**Instructions to follow**.
Starting at the first line of the records below, transcribe each line exactly, ending with the line that contains "Given: Click the Logout URL text field".

---

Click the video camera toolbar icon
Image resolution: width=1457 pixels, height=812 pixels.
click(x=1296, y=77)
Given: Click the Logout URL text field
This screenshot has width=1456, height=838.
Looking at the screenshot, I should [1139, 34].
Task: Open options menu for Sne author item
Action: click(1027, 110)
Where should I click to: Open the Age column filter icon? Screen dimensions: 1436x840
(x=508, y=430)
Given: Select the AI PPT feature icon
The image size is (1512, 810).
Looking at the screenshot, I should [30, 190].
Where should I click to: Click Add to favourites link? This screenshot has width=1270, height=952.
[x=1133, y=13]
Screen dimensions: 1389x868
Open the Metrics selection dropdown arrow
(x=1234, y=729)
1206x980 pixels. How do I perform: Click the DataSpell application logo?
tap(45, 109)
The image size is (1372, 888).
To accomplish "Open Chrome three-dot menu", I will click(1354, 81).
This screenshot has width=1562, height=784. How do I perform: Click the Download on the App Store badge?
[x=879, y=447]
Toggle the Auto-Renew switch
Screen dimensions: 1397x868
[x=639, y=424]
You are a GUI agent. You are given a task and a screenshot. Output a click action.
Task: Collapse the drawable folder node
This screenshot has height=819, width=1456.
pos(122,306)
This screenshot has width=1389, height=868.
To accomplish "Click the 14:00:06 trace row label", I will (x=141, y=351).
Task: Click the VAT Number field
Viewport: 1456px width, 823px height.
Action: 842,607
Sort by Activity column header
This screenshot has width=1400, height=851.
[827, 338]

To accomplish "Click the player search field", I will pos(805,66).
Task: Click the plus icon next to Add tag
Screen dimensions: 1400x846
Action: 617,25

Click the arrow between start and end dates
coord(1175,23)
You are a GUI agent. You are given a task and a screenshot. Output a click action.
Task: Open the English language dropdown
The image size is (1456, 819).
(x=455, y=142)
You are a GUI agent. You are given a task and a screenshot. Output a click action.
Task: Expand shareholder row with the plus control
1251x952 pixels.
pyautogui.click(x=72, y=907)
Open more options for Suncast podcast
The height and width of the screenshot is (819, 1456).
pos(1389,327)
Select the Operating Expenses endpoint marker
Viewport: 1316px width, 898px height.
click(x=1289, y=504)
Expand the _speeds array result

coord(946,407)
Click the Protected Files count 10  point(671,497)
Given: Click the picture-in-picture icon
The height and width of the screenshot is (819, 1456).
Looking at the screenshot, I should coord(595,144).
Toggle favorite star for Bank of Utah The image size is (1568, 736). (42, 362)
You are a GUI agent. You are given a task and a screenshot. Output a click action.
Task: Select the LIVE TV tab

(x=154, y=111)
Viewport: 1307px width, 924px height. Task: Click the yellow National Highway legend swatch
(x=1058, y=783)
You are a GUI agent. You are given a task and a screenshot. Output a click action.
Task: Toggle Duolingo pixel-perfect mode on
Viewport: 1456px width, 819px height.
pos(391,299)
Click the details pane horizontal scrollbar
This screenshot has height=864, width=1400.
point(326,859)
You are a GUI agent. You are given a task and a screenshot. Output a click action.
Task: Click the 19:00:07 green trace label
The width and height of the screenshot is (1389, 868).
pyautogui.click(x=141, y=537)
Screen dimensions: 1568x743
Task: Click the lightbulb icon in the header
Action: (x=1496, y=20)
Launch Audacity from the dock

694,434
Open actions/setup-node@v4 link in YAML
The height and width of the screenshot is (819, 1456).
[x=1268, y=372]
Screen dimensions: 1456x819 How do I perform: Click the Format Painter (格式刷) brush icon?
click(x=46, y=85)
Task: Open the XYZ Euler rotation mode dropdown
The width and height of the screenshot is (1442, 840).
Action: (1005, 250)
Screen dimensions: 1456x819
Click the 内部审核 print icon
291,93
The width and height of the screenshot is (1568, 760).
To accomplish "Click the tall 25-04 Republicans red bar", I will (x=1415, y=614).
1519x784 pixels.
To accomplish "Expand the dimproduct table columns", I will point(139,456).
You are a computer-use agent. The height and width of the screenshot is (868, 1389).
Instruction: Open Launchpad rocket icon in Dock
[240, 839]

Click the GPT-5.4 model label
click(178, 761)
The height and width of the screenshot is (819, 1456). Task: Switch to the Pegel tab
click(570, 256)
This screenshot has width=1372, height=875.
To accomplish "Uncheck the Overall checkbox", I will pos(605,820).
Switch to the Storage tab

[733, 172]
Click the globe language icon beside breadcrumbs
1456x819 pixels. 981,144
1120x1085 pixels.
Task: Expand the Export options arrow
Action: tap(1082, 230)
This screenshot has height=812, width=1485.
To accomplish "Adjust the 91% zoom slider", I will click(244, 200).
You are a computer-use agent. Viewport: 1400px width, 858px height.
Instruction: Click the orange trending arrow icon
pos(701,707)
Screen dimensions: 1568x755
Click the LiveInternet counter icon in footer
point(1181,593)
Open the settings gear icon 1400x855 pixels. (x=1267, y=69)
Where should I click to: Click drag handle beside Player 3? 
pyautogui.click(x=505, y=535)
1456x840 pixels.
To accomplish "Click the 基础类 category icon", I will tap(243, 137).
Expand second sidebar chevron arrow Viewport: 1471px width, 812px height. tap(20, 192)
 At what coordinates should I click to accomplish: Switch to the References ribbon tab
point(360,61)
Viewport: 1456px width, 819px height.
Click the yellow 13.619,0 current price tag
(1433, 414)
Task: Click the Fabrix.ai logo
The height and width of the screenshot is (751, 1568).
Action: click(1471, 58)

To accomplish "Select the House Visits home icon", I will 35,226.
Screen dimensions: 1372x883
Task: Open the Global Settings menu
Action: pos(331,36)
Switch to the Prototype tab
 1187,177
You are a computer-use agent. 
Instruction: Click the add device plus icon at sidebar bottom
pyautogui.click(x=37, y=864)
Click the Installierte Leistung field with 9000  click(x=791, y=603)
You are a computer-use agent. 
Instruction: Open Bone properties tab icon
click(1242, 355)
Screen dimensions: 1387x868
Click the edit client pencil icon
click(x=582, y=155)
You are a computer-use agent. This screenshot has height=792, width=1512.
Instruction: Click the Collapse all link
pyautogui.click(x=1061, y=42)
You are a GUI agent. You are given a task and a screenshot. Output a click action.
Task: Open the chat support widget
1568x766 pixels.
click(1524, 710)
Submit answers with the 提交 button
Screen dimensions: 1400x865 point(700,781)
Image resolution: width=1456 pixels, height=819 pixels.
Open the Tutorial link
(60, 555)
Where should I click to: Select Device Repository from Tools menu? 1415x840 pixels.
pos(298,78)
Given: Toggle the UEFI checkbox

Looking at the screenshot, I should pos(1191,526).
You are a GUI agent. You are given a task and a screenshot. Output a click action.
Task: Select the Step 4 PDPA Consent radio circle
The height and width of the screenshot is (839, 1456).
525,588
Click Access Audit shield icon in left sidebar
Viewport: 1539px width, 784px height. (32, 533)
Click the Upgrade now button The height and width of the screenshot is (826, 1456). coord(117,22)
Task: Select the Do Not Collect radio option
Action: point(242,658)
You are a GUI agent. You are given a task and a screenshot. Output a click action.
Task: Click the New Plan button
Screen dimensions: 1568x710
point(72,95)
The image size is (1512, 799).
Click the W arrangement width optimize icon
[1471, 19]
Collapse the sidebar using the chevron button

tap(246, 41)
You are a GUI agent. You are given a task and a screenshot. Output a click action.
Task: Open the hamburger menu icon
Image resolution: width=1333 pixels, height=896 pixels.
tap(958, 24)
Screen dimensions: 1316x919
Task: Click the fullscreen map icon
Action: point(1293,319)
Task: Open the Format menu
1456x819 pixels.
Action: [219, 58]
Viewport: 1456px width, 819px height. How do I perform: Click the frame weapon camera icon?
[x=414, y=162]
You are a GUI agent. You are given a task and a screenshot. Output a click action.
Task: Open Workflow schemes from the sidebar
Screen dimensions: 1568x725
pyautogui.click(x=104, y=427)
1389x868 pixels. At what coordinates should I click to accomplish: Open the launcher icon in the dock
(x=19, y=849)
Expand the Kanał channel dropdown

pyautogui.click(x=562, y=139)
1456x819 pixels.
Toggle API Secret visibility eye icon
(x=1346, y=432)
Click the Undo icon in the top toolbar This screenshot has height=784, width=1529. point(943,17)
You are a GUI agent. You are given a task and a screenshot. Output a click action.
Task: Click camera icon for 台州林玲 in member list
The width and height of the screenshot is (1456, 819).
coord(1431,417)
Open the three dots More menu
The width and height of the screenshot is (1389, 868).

---

**Task solution**.
Click the video camera toolbar icon
Image resolution: width=1457 pixels, height=812 pixels.
click(x=1296, y=77)
Given: Click the Logout URL text field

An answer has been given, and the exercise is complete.